-- BEGIN PASSAGE PROVIDED --
# Sweet 3yr old female needs home in AZ



## Mmecsey33 (Aug 11, 2018)

Im fostering a sweet gal who is in need of a home where she can get the exercise and attention she craves! Penney’s favorite things are playing fetch and swimming along with any other activity that involves her people. She’s so sweet and fluffy that belly rubs are always on the list for both Penney and people. Penney has not had much socialization with other dogs but is not aggressive, just indifferent until she gets to know them. We think that she would do well with another dog her age and energy level as she has had fur friends in the past that she enjoyed playing with. Penney is very nervous around small children but would be OK with older kids who understand proper boundaries and that could interact with her on a more mature level. We don’t know if cats are friend or foe for Penney. Penney is housebroken and fully vetted. She is currently located in Tempe, AZ


----------



## Karen519 (Aug 21, 2006)

National Rescue Committee of the Golden Retriever Club of America

Perhaps these Golden Ret. Rescues in AZ can help you place her.


----------



## danoon58 (Jul 1, 2015)

Good luck finding the perfect home for her.


----------



## Nugent (Aug 28, 2018)

I live in Scottsdale but will not back until October. If she is still looking for a forever home I would be interested. Please could you give me some more information.


----------
-- END PASSAGE PROVIDED --
-- BEGIN DATA --
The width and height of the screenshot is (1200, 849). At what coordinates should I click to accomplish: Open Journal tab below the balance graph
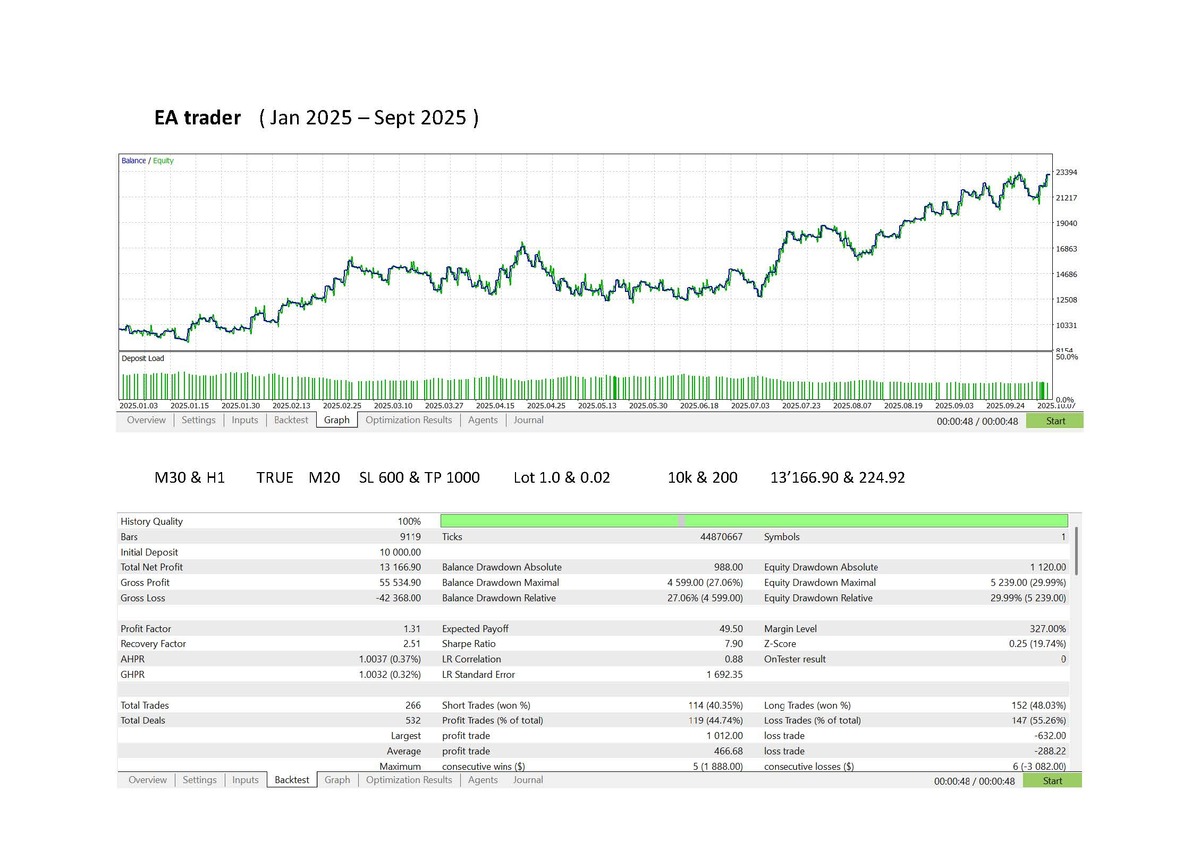[x=528, y=420]
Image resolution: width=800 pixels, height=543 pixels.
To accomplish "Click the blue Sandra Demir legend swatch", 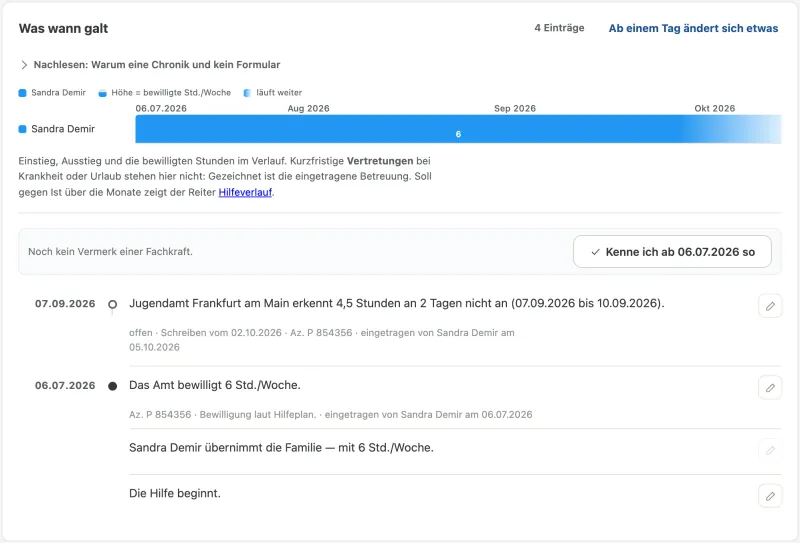I will point(22,93).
-- END DATA --
> TO DO: From the thread about the foster dog Penney, set down everything from "## danoon58 (Jul" down to "some more information.", copied word for word.

> TASK OUTPUT:
## danoon58 (Jul 1, 2015)

Good luck finding the perfect home for her.


----------



## Nugent (Aug 28, 2018)

I live in Scottsdale but will not back until October. If she is still looking for a forever home I would be interested. Please could you give me some more information.